Aapa mires as a carbon sink and source during the Holocene

Abstract

Summary The vertical and horizontal dynamics of peat carbon accumulation in Ruosuo aapa mire, north‐central Finland, were investigated in an attempt to understand variations in carbon accumulation over time. Paludification began around 8700 BP (9600 cal BP). The long‐term net carbon accumulation rate, based on vertical and lateral growth, was 8.0 g C m−2 year−1. Variations in carbon accumulation rates can be explained to a great extent by natural succession and variations in local conditions, but the role of climate cannot be ignored. The marked decline in carbon accumulation rates after 6100 BP (7000 cal BP) may indicate a relatively dry and warm climate. The levelling out and subsequent increase in carbon accumulation rates after 4000 BP (4500 cal BP) indicates the development of a cooler and moister climate. The low long‐term net carbon accumulation rate and the high carbon content per unit volume in the layer underlying the surficial peat is typical for a wet aapa mire. The continuous penetration of roots, mostly sedge, results in carbon input into the underlying peat layer and contributes to the intensive decay of the surficial peat due to high biological activity.

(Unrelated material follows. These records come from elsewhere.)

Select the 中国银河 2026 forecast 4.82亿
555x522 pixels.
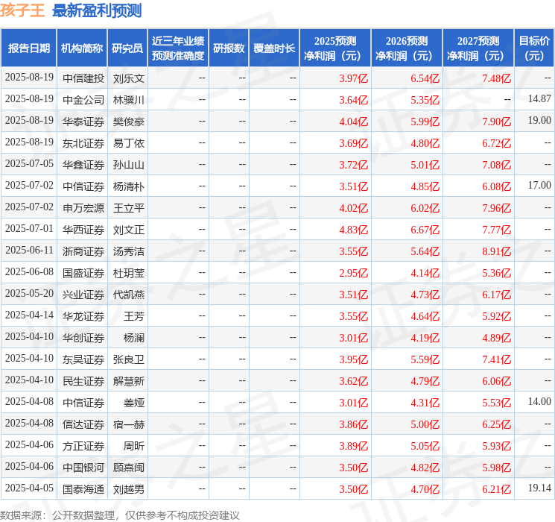pos(425,468)
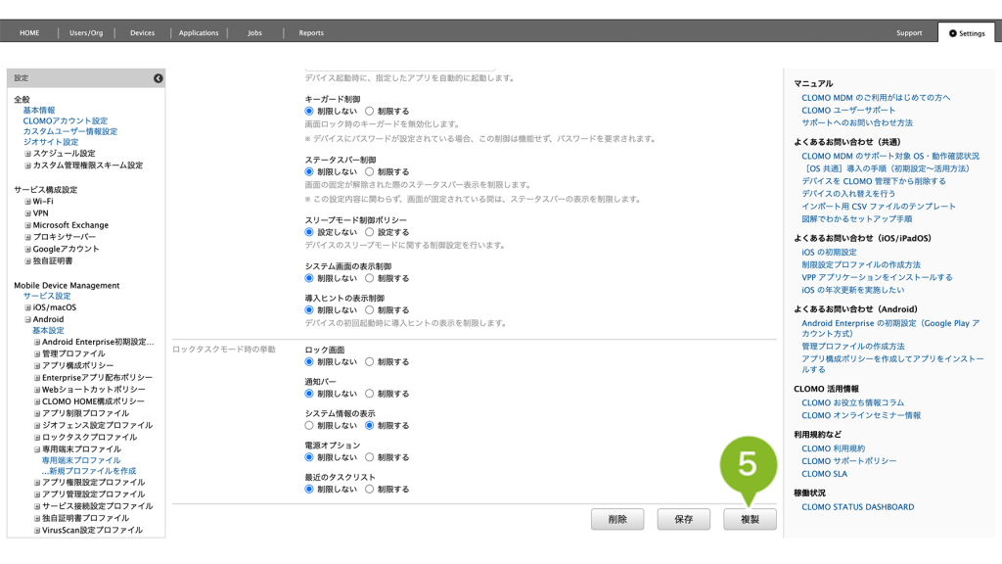
Task: Open 新規プロファイルを作成 in sidebar
Action: pos(88,471)
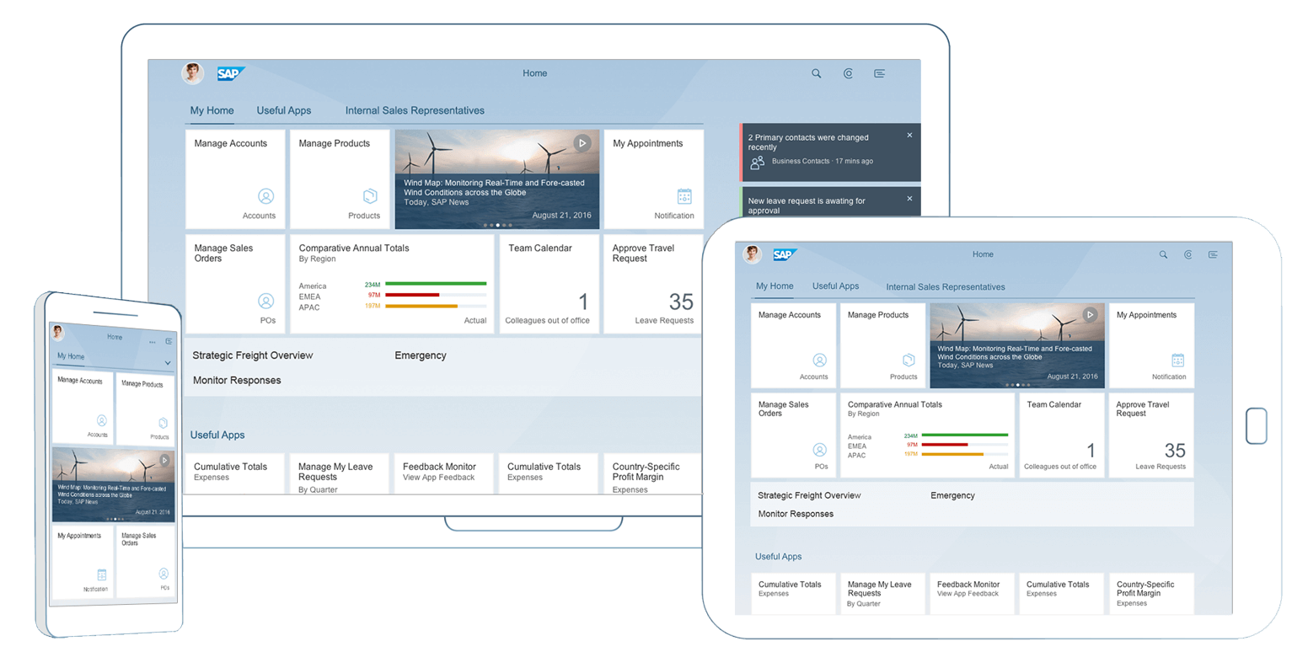Click the green America bar in the laptop chart
The image size is (1308, 657).
[437, 284]
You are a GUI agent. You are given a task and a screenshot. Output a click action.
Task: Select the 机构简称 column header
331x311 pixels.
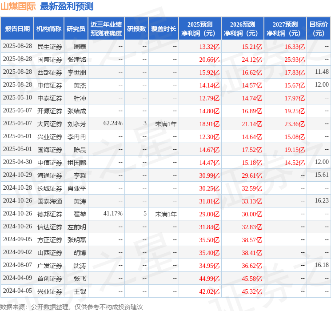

Although one‐third of the apparent carbon has accumulated during the last 2000 years, most of Ruosuo is approaching the stage where primary production does not adequately compensate for overall carbon loss. The declining net carbon accumulation rates from the base up to the depth of 80 cm may indicate a real delayed trend in net carbon accumulation rates. We suggest that under the present climatic conditions the northern circumpolar wet mires are significant sources of greenhouse gases. In addition to high methane production, northern aapa mires also have lower carbon accumulation rates than more southern raised bogs. Our results, which are based on horizontal and vertical carbon accumulation rates, suggest that the earlier published carbon accumulation rates in Finnish aapa mires are overestimated.